Embryos injected with a mixture of siRNAs targeted to LAMP1 and LAMP2 were mainly arrested at the two-cell stage, whereas embryos treated with lysosomal inhibitors died at the morula stage (with treatment of E64d and pepstatin A) or the 4, 8-cell stage (with bafilomycin A1 treatment). As described above, these inhibitors block lysosomal function in different ways; thereby, their inhibitory effects on embryo development might appear at different stages. These results indicate the pivotal role of lysosomes during preimplantation embryo development. However, the exact mechanisms underlying the phenotypes that we observed in the embryos injected with siRNAs or treated with lysosomal inhibitors remain unknown.

It is generally believed that a decrease in oocyte or embryo quality during maternal aging is a major cause of female infertility [21, 22]. One possible mechanism underlying this decline in quality may be a decrease in the ability to maintain efficient protein and organelle turnover, resulting in the accumulation of undigested materials such as lipofuscin.

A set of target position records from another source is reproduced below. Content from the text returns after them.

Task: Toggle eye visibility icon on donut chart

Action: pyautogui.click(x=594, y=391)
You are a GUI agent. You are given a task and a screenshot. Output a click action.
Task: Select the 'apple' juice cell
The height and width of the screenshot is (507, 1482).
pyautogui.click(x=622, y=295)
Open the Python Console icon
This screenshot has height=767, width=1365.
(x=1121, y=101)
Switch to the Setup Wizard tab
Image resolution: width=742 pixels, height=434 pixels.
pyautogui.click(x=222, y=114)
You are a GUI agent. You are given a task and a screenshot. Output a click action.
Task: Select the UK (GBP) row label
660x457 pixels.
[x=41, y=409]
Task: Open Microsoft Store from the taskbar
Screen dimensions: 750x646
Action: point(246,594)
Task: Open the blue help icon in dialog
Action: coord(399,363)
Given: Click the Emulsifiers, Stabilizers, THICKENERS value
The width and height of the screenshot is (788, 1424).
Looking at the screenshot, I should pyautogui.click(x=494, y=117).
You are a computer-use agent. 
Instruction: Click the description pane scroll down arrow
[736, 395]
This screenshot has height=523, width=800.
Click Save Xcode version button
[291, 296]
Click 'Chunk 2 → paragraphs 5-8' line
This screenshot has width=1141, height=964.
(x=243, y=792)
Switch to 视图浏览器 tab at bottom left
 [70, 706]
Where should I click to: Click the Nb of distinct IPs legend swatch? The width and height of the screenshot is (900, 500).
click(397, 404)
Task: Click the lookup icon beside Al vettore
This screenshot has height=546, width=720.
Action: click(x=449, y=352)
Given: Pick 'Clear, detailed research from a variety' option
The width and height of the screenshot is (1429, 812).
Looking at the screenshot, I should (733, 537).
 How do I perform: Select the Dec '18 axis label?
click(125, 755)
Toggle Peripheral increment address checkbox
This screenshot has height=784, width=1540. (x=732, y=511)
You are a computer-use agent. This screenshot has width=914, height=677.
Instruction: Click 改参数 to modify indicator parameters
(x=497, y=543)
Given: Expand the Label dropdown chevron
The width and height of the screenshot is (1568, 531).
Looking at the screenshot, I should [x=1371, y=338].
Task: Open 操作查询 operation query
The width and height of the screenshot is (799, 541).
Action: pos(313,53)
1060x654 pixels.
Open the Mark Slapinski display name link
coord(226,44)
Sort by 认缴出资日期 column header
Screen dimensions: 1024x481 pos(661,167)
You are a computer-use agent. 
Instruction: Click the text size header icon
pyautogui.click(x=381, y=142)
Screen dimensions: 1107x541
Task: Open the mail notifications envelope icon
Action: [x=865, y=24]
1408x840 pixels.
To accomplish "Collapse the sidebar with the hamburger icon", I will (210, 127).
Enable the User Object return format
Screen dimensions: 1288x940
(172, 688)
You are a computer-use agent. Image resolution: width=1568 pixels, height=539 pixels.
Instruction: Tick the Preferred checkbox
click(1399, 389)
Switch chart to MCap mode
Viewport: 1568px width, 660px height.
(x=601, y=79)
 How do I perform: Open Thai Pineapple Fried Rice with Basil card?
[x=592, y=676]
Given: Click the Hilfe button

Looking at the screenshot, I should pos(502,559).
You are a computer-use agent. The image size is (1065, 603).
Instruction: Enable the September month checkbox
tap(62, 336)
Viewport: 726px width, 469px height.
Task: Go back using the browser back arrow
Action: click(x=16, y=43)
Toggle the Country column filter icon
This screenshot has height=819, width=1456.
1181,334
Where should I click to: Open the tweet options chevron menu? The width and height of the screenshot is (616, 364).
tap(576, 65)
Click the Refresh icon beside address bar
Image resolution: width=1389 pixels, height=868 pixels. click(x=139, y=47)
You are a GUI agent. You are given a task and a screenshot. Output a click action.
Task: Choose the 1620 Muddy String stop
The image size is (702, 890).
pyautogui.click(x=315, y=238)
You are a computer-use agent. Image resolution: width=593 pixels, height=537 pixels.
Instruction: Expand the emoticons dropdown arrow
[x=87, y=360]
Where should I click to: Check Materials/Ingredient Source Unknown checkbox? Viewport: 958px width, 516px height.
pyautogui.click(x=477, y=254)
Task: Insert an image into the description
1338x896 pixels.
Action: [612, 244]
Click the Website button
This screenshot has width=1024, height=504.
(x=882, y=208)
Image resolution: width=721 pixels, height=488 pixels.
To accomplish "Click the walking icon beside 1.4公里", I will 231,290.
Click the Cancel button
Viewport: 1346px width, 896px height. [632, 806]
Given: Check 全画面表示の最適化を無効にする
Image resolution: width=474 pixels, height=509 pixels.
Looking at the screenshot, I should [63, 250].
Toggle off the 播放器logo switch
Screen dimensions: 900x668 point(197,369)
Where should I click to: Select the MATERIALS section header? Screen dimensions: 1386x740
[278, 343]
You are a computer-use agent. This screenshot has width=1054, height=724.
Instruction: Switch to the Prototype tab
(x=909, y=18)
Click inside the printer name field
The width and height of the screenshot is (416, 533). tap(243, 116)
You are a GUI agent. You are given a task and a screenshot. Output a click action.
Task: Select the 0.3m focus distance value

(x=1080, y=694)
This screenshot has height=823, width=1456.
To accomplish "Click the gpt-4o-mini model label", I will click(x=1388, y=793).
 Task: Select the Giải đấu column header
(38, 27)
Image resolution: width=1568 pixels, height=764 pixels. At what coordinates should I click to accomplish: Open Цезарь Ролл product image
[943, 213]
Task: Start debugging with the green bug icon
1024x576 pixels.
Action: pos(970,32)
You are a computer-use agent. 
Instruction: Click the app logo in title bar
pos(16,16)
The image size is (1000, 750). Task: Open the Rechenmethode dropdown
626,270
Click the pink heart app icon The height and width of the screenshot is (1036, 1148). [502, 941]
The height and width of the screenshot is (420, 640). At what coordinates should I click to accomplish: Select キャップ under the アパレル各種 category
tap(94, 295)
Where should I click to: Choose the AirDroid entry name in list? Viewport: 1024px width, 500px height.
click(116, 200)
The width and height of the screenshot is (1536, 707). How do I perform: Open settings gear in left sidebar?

Lipofuscin accumulates in aged human oocytes [23]. Considering that these physiological changes are a hallmark of aging, we hypothesize that monitoring lysosomal activity might be a way of determining whether oocytes or embryos have relatively high or low developmental ability. Alternatively, strategies to regulate intracellular lysosomal activity might have therapeutic potential in improving embryonic development. Further studies are needed to determine whether lysosomal activity is related to developmental competence in mouse embryos.